From D CEO May 2022
SubscribeEarlier today, I noticed a calendar hanging on the side of a bookcase in my work area—set to March 2020. It was a reminder of “the before times,” when we all made weekday pilgrimages to the office and sat at our desks from 9 to 5.
After the lockdown kicked in, the D CEO team surprised even ourselves by producing a year’s worth of magazines remotely. Most of us are back in the office—it’s difficult to collaborate, brainstorm, and nurture a culture with faces on screens. But we often write from home, and the office is mostly deserted on Fridays.
As companies in North Texas (and throughout the nation) grapple with the remote work conundrum, another issue is emerging. In a truly flexible workplace, people would be able to choose not just where they work, but when. So writes Emily Laber-Warren in a recent opinion piece for The New York Times.

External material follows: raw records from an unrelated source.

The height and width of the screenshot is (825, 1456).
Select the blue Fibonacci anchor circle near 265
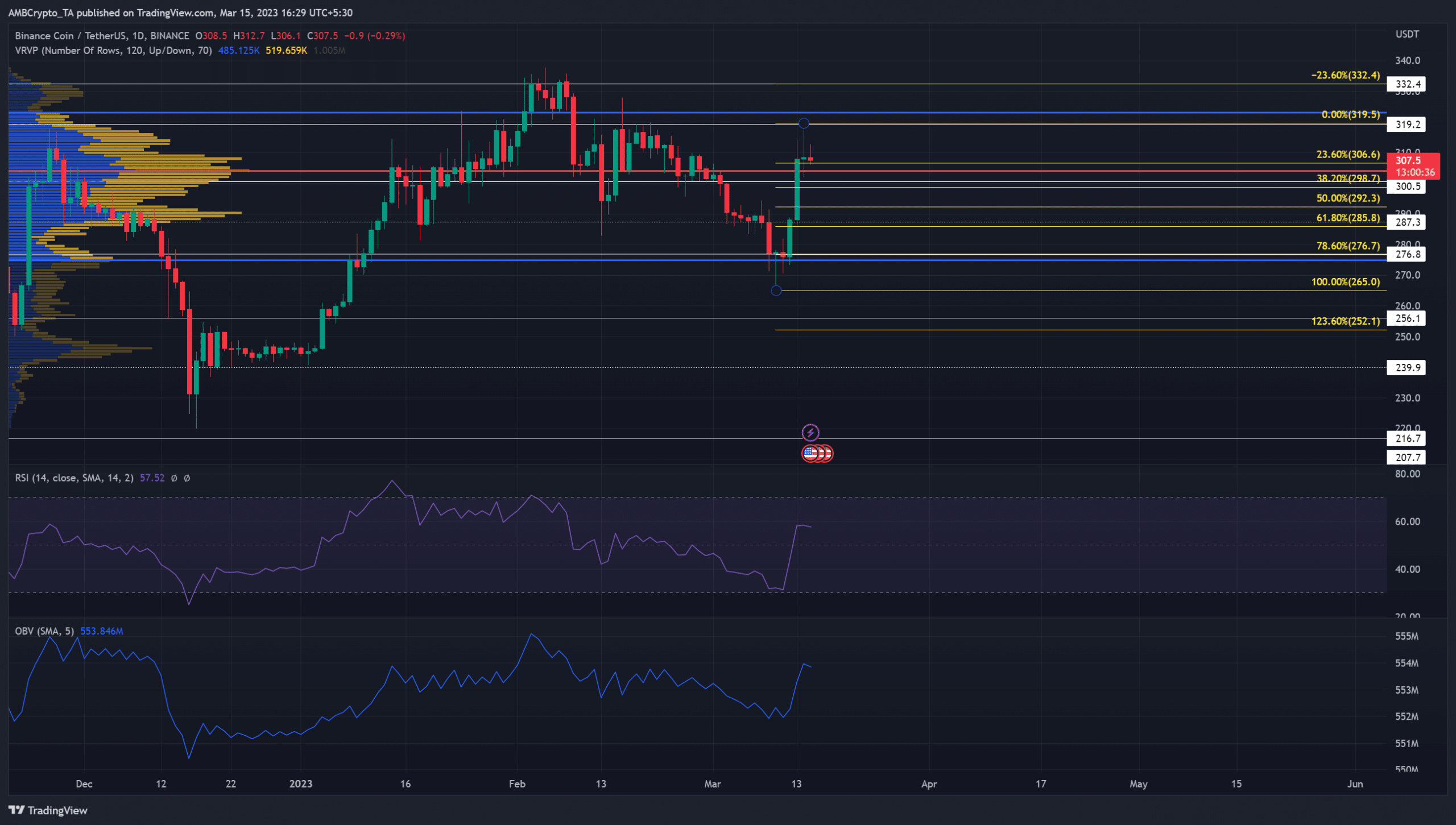coord(776,291)
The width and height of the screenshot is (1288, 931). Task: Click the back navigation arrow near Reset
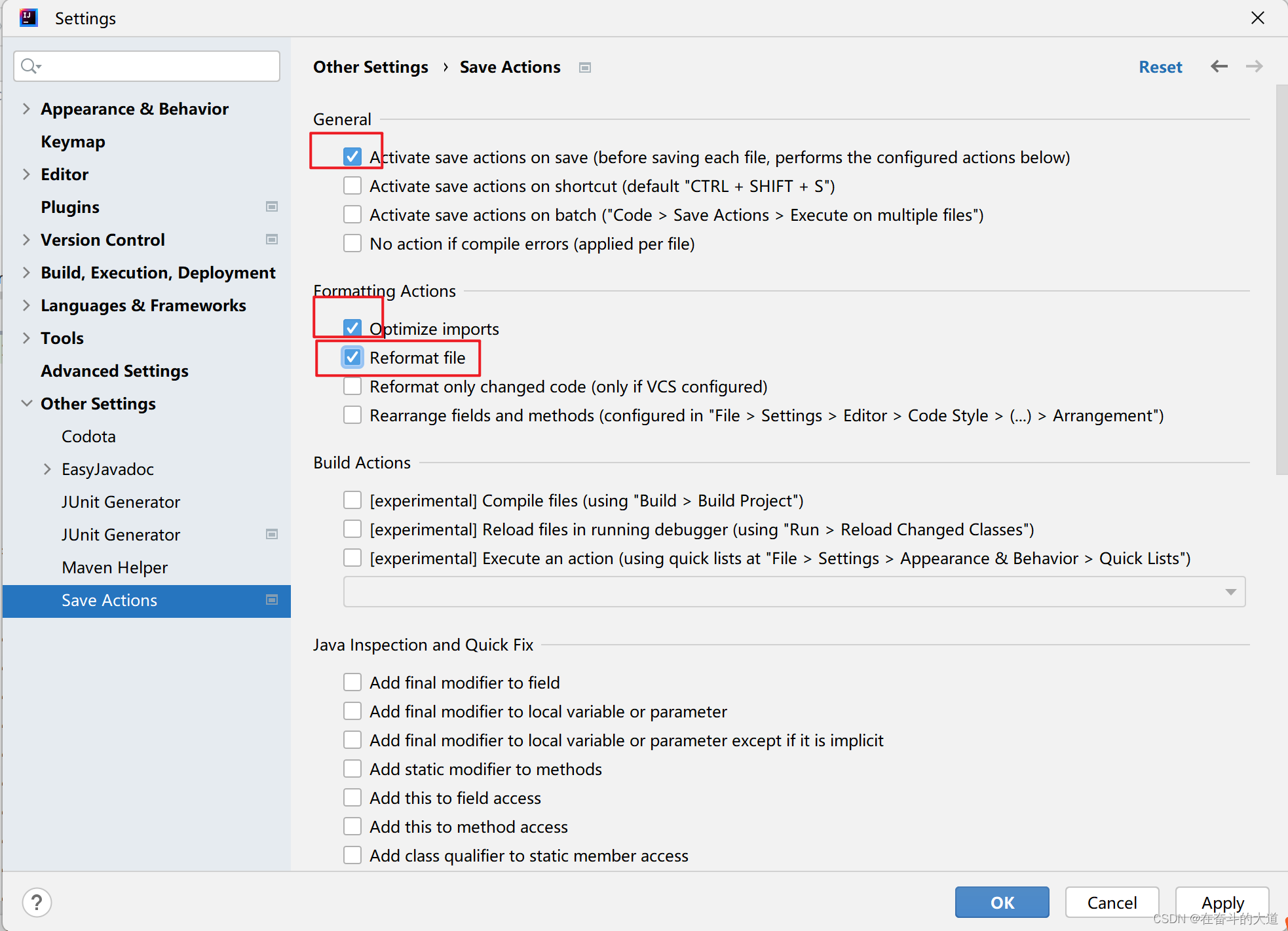[x=1219, y=66]
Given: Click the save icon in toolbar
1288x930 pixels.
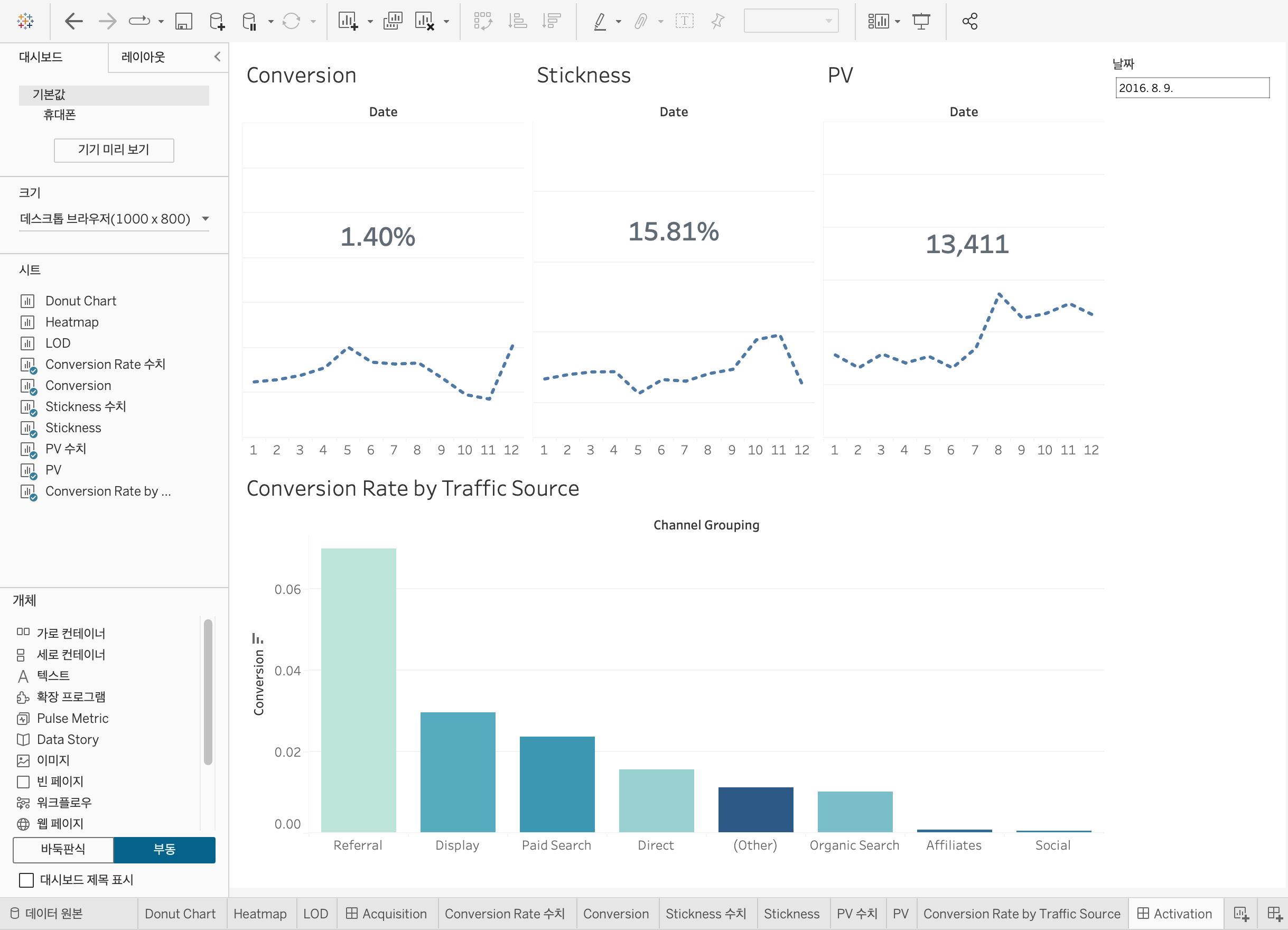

Southwest Airlines, she points out, lets pilots choose between morning and evening flight schedules. A few tech companies have work-anytime policies. But most businesses haven’t jumped on the bandwagon of letting people work when it best aligns with their schedules—or chronotypes (our internal timers for when we are most alert).
Laber-Warren quotes Shorter and Rest author Alex Soojung-Kim Pang, who says that after COVID, all assumptions about how we work should be questioned. He encourages employers to focus on results and quality output versus time on the clock. “The most impressive, most professional person is not the one who needs 80 hours a week to finish the job,” he said. “It’s the person who can finish it in 30 hours.”
Makes sense.
Journalists have always worked odd hours due to press deadlines and being at the beck and call of breaking news. We have a couple of early birds (me included) and a few night owls on the D CEO team. When possible, people seem to do their best work when you let them decide where—and when—to do it.